-- Begin SOURCE --

That’s how many new worlds NASA’s next great space telescope is expected to discover. Not accumulated slowly over a decade. Not spread across a generation of smaller missions and incremental upgrades. One telescope. One survey. 100 million stars watched at once — and roughly 100,000 new planets expected to emerge from the data.

In the thirty years since scientists confirmed that planets orbit other suns, humanity has found about 5,700 of them. The Nancy Grace Roman Space Telescope — scheduled to launch in fall 2026 — could find nearly seventeen times that total in a fraction of the time.

The scientists building it are not shy about what is really driving the search.

They want to know if we’re alone.

What the Roman Telescope Is Actually Looking For

The telescope is named for Nancy Grace Roman — NASA’s first Chief of Astronomy, the woman who spent decades laying the institutional groundwork for the Hubble Space Telescope while navigating a field that wasn’t built to accommodate her. It’s a fitting name for an instrument designed to see what prior missions have been looking past.

Roman will conduct what NASA calls the Galactic Bulge Time Domain Survey — a deep, wide-field scan of 100 million stars near the heart of the Milky Way, watching for the precise dimming that happens when a planet passes in front of its star. Every blink is a candidate world.

Previous missions like Kepler and TESS found planets by watching smaller patches of sky for months at a time. Roman’s field of view is 100 times wider than Hubble’s. It is built, essentially, to see everything at once.

The mathematics of what that means for planetary discovery are staggering. Among the expected 100,000 new planets, researchers anticipate finding Earth-sized worlds in habitable zones around distant suns — places where liquid water is theoretically possible, where the chemistry of life could have had billions of years to run its experiments.

What those experiments produced, if anything, is the question Roman is really asking.

-- End SOURCE --
-- Begin DATA LINES --

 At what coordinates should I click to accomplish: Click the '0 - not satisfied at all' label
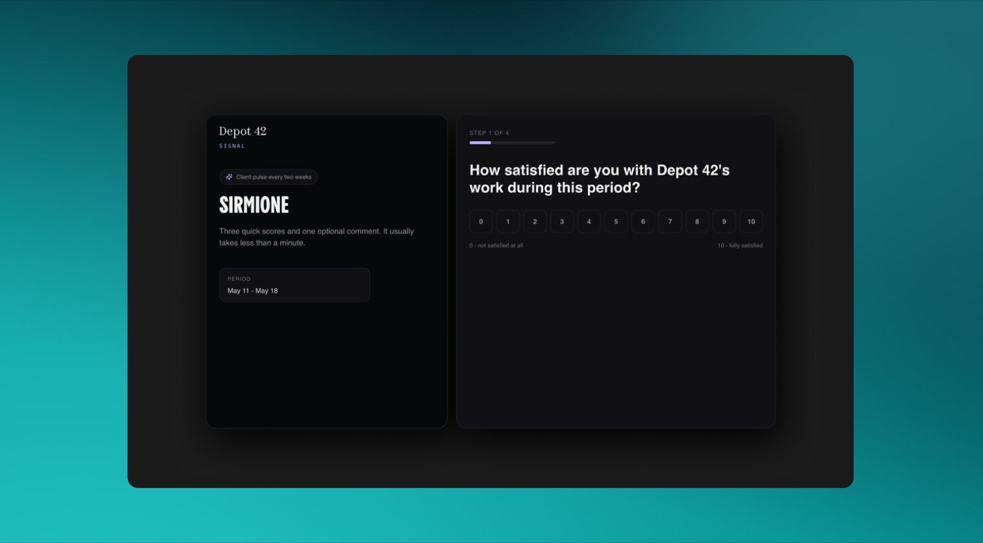click(x=496, y=246)
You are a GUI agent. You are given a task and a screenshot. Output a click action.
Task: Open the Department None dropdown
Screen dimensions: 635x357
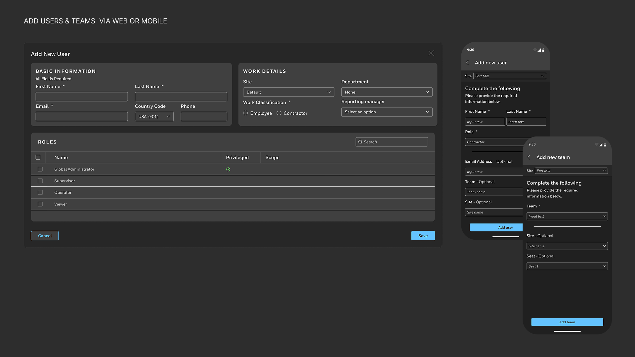(387, 92)
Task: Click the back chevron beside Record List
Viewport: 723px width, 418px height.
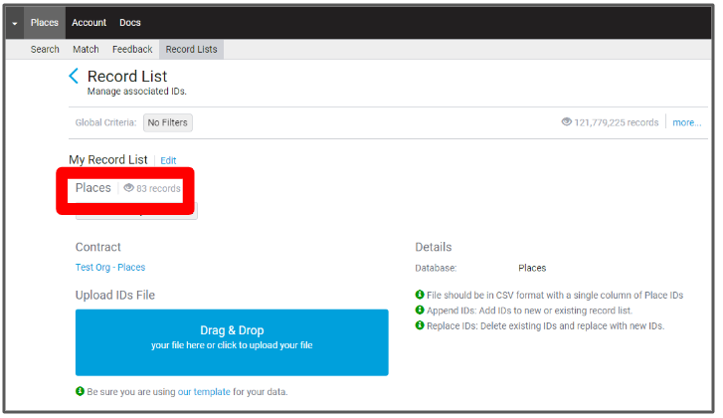Action: pos(74,76)
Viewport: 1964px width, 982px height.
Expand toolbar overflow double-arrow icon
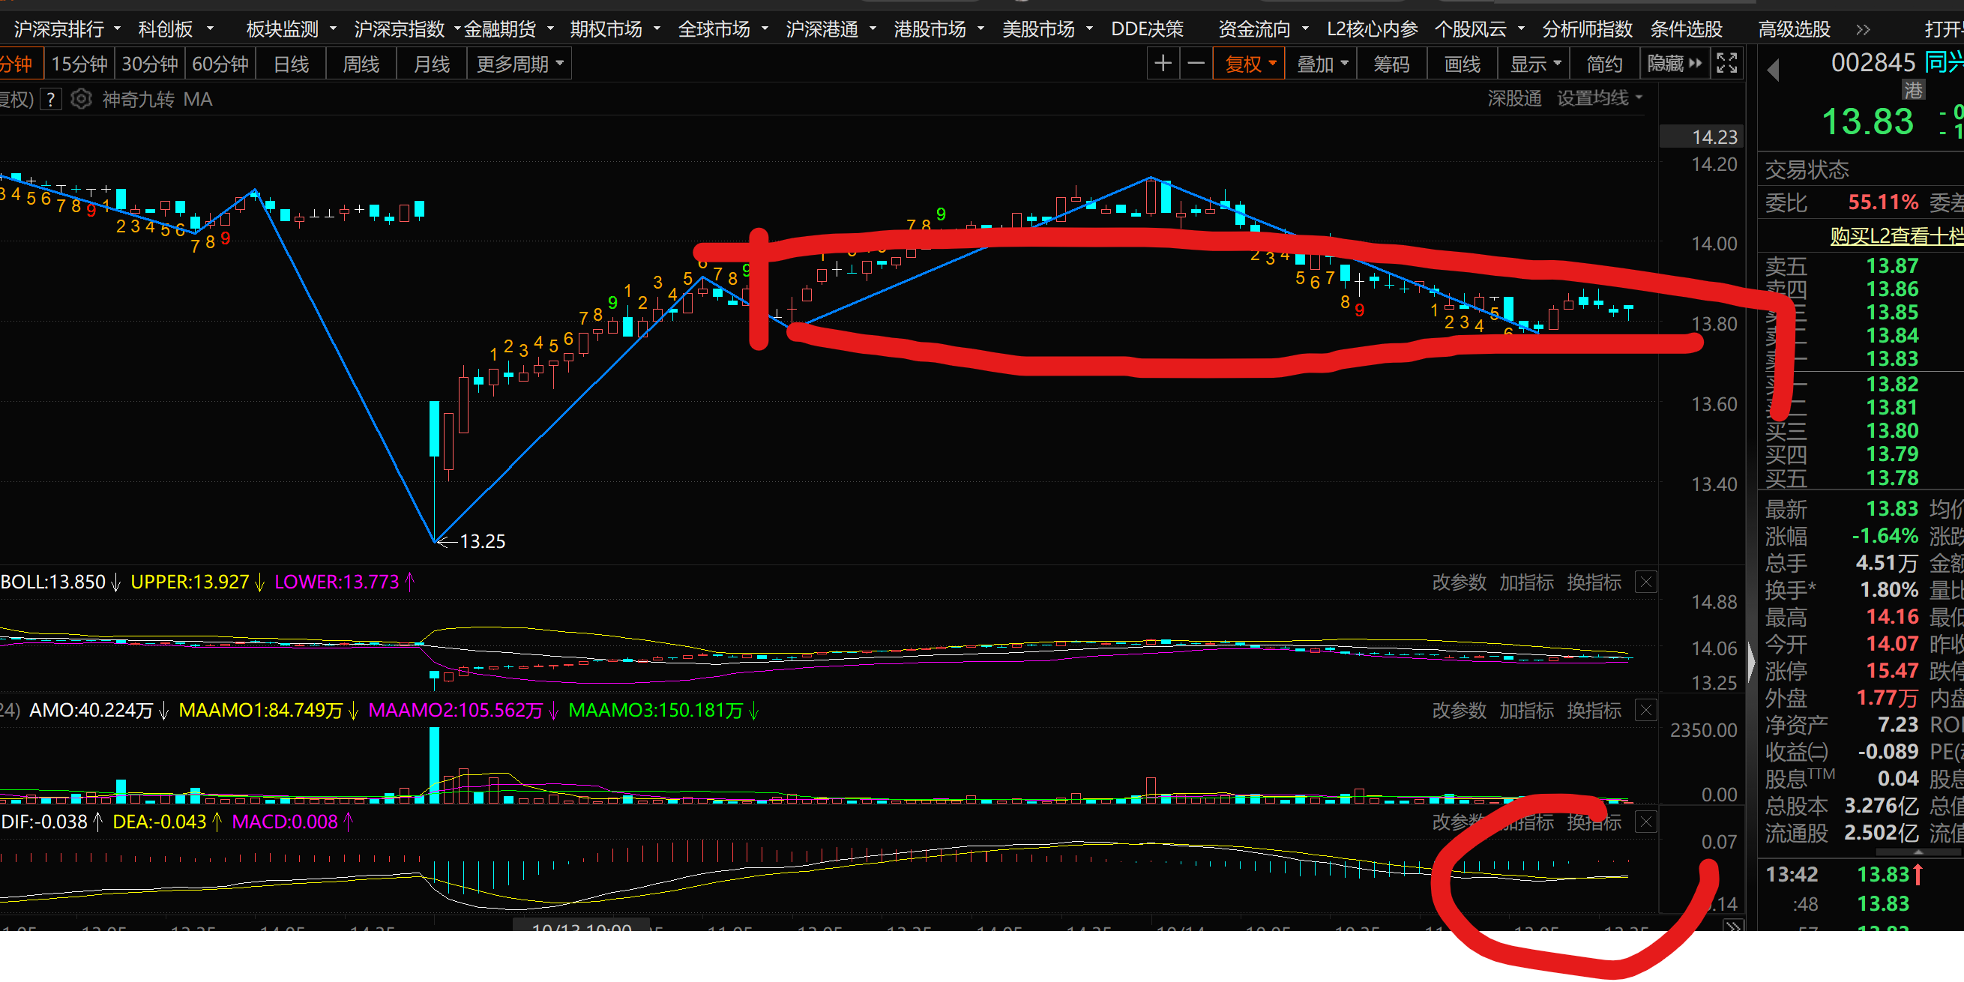pos(1863,30)
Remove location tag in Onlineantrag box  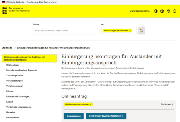coord(91,104)
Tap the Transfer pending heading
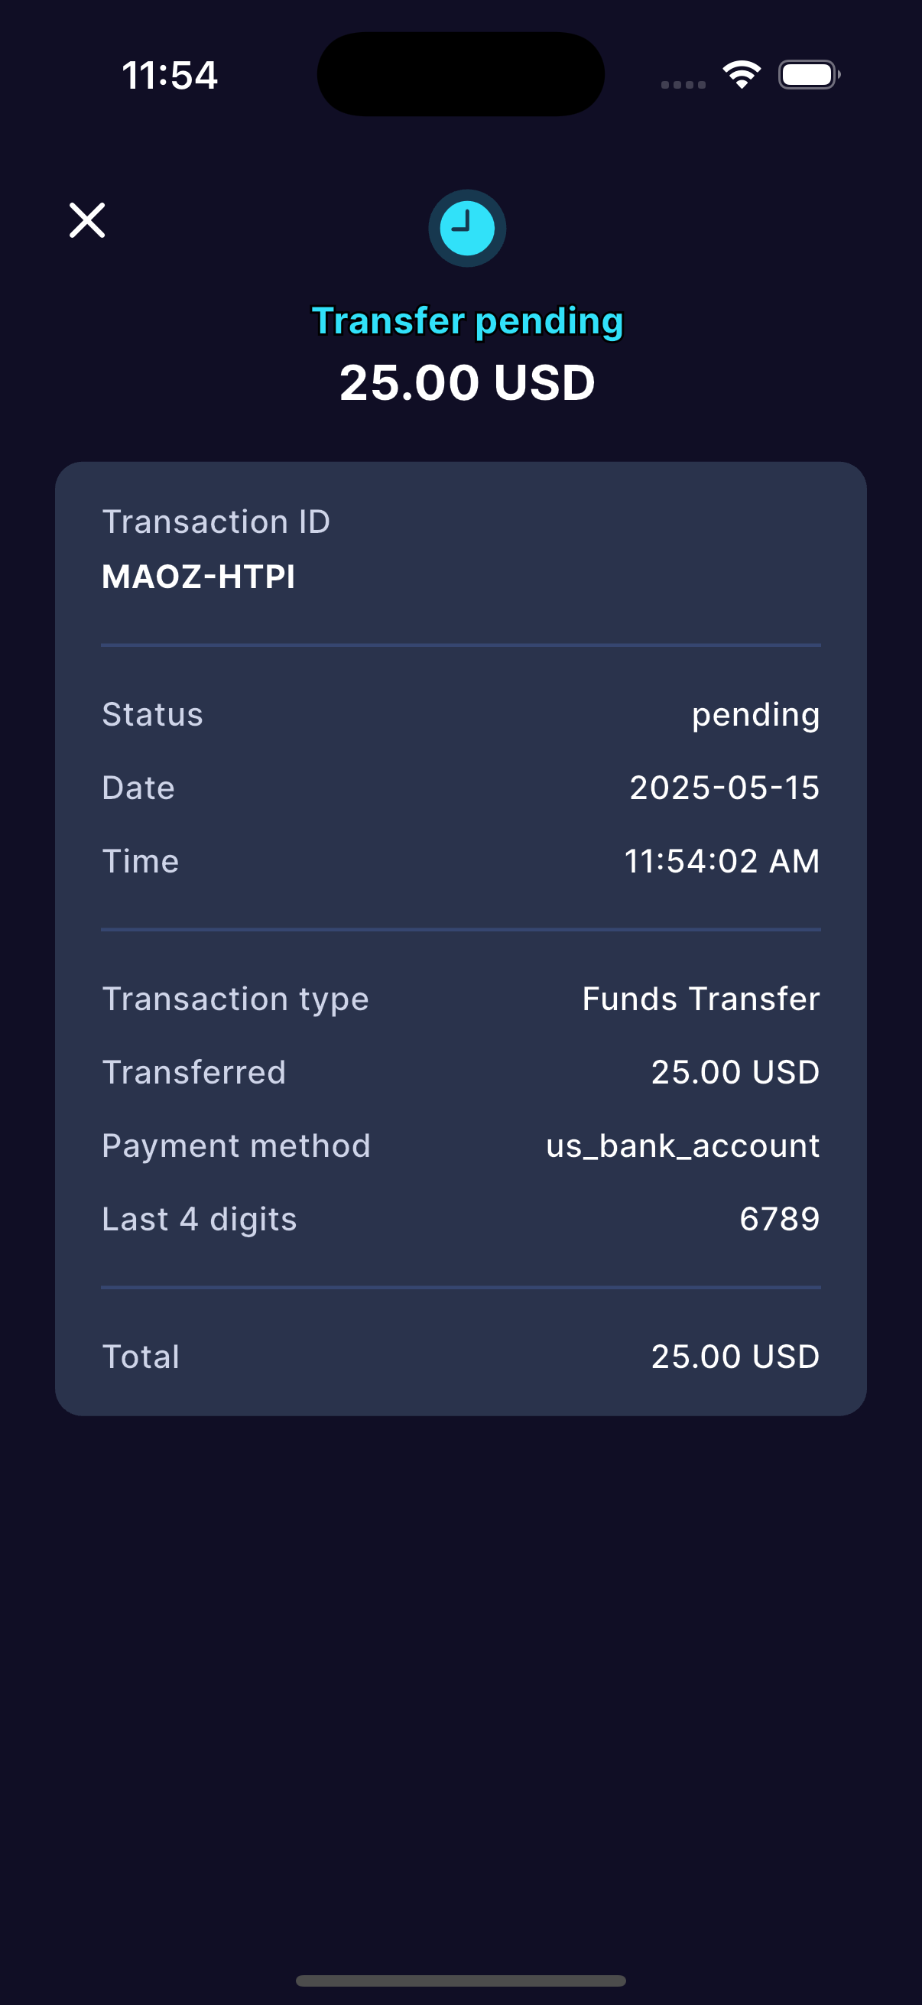922x2005 pixels. 468,321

-- End DATA LINES --

List every space telescope or mission named in the passage on the Roman telescope.

Nancy Grace Roman Space Telescope
Hubble Space Telescope
Kepler
TESS